As far as I am concerned, they can take the mindless drop-kicks who throw things at cricketers and send them through the nearest recycling plant where they can come back as aluminium pull-tabs on cans. At least they'd be useful and still have a role to play in doing what they like best.
OK, that's all the disclaimers out of the way. Let's cut to the chase. They started it.
The Australians are from the same country that introduced, in this part of the world, the wonderful habit of booing opposition fielders when they stopped a boundary.
I think it was the late 80s when I first noticed Australian crowds - I think at the MCG - booing New Zealand fielders.
The booing or, as I prefer to call it, emissions of gas from the mouths of morons, grew to the extent that Australian crowds began barracking rugby kickers as they addressed a kick at goal. New Zealand is often behind Australia in such things and, sure enough, we imported the habits and now some Kiwis ape their cretinous cousins.
Who turned sledging into an art form? Gee, that'd be those Aussies. Who said they liked to hit the batsman? That'd be fast bowler Jeff Thomson. Who nominates his bunny every tour? I could go on ...
New Zealand cricketers have been pelted with fruit when they fielded on the boundary in India and Pakistan. All Blacks from the 1970s can tell stories about being pelted with naartjes, the Afrikaans word for mandarins.
Sometimes - imagine this - New Zealand cricketers get the razz from Australian crowds.
No, sportspeople getting the raspberry - or naartje - from hostile crowds is nothing new.
Peter Cook, the famed comic and half of the legendary duo with Dudley Moore, once told how he - a fervent Tottenham Hotspur fan - was accosted by some Spurs fans intent on doing mischief. Cook - even though well-known and protesting his support for Spurs - still got a kicking and decided to lie down quietly through it.
Soccer violence, riots, ice hockey crowds who erupt in fights, NBA basketballers and baseball stars who lose it after being baited by crowds - nothing new there.
Aussie cricketers can't have it both ways.
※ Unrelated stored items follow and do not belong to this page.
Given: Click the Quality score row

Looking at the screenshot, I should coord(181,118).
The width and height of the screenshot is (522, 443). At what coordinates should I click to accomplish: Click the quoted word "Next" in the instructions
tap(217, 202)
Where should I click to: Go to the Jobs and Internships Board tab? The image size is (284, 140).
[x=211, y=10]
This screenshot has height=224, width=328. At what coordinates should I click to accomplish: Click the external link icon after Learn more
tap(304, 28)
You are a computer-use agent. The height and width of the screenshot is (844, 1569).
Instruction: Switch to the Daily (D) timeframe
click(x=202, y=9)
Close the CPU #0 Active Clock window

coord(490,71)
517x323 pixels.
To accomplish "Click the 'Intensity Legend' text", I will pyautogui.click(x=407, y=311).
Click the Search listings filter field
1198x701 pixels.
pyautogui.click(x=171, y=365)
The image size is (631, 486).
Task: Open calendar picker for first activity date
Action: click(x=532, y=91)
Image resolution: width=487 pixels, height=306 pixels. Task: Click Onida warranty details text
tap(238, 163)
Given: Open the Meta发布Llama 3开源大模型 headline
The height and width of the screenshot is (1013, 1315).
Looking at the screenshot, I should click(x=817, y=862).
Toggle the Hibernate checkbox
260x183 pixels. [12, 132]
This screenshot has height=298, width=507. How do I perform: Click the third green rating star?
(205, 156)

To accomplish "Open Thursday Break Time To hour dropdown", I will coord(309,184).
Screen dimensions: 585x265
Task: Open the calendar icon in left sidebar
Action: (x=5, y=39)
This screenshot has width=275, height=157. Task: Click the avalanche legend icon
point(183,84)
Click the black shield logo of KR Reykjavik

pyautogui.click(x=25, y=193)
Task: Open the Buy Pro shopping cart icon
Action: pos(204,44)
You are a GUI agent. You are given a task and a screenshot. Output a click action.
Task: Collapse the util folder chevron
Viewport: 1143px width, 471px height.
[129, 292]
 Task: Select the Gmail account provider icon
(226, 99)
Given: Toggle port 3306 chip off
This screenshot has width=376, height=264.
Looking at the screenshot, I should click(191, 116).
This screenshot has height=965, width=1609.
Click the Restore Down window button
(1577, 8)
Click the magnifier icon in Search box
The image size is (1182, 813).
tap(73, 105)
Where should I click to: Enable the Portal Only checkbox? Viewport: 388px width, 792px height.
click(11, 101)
They can't help to breed insidious infiltration of common sense and good manners, then complain when it hits them on the back of the neck or if a security guard alleges masturbation.
We are all to blame for the descent in crowd behaviour - players, fans and the media. In cricket, one-dayers are essential for the dollars and are promoted with an emphasis on national rivalry, personal rivalries and every rivalry under the sun to drag in those who want a gladiatorial contest with gladiatorial fervour while drinking with gladiatorial gusto.
So we can hardly complain when passions rise up and bite us.
I suppose complaining about it does make some people aware and may hinder repeats.
But I wonder if the man I heard on Radiosport thinks so? He told a story of how a group of Aussie supporters in Wellington was talked to briefly by one of the Australian players at a key part of the match. One of those supporters scaled the fence shortly afterwards, ran onto the playing surface and held up the game. The caller's inference was that this may have been deliberate by the Australians.
Can't see it. Too conspiracy theory for me. The Aussies wouldn't enlist the support of a crowd to further their ends in a game of cricket. Would they?